The feedback from the Student Council and others on the laptop requirement was clear:  we should avoid any additional financial burden to incoming students given the current economic climate.  My bias is that having a laptop that is capable of supporting what we can currently deliver (such as in-lab virtual microscopy, collaborative learning technologies, all course content online, and many other projects) and what we hope to deliver (such as CBT and Virtual Patient panels) will be a necessary and important enhancement to their education, as it is for many other medical and professional schools.  Having been a medical student I am also very sensitive in the extraordinary financial commitment of medical education.  Though we are requesting that every incoming student has a laptop we are dropping the requirement for meeting our minimum hardware and software specifications in order to enable students to use their older equipment or cheaper computers and to reduce the financial burden.  We do not anticipate being able to ensure that the incoming class of 2013 or the existing students could all take a CBT given this compromise.
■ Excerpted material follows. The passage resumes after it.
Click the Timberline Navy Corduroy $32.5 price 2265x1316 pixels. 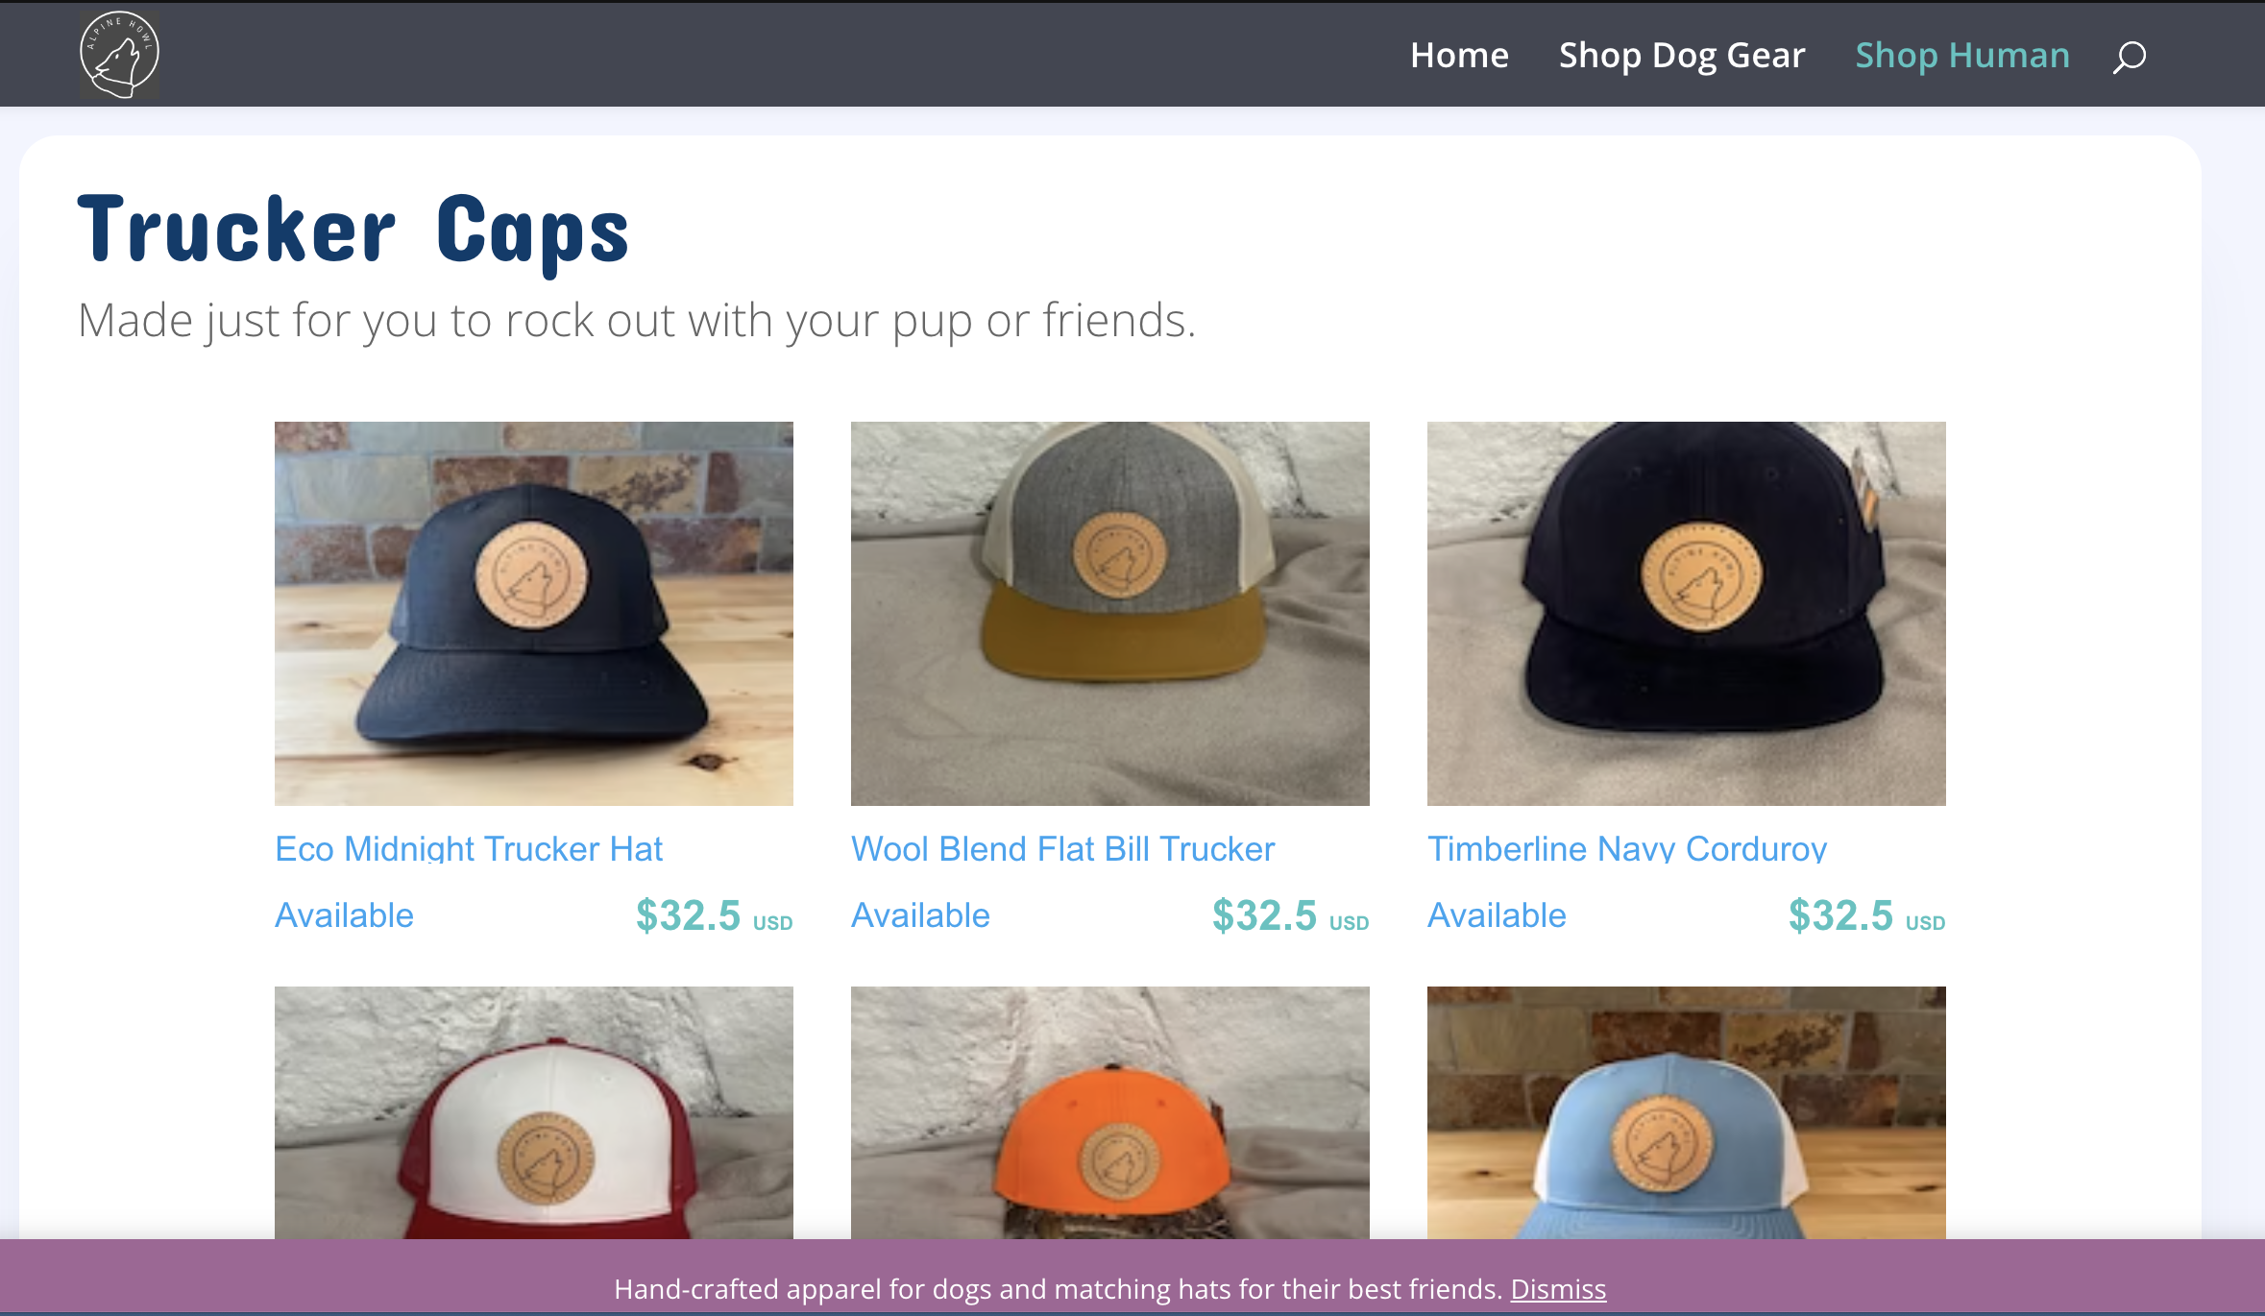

We are currently successfully administering CBT for 'low stakes' online quizzes via ALEX and applications developed locally by Drs. Smith and Jelinek.  Use of these applications in that setting will continue and hopefully increase.  We are going to re-evaluate our plan for CBT for high-stakes exams and renew our evaluation of commercial products over the summer to address the issues above and the ongoing budget and funding constraints that affect the growth rate of our infrastructure and the purchasing power of our students.  We remain committed to this approach and will share our revised plans at the end of the summer with the hope that we begin piloting some solutions during the next academic year.  The earliest we expect to have a production system for general use of CBT given all of the factors detailed here would be the 2010 or 2011 academic years.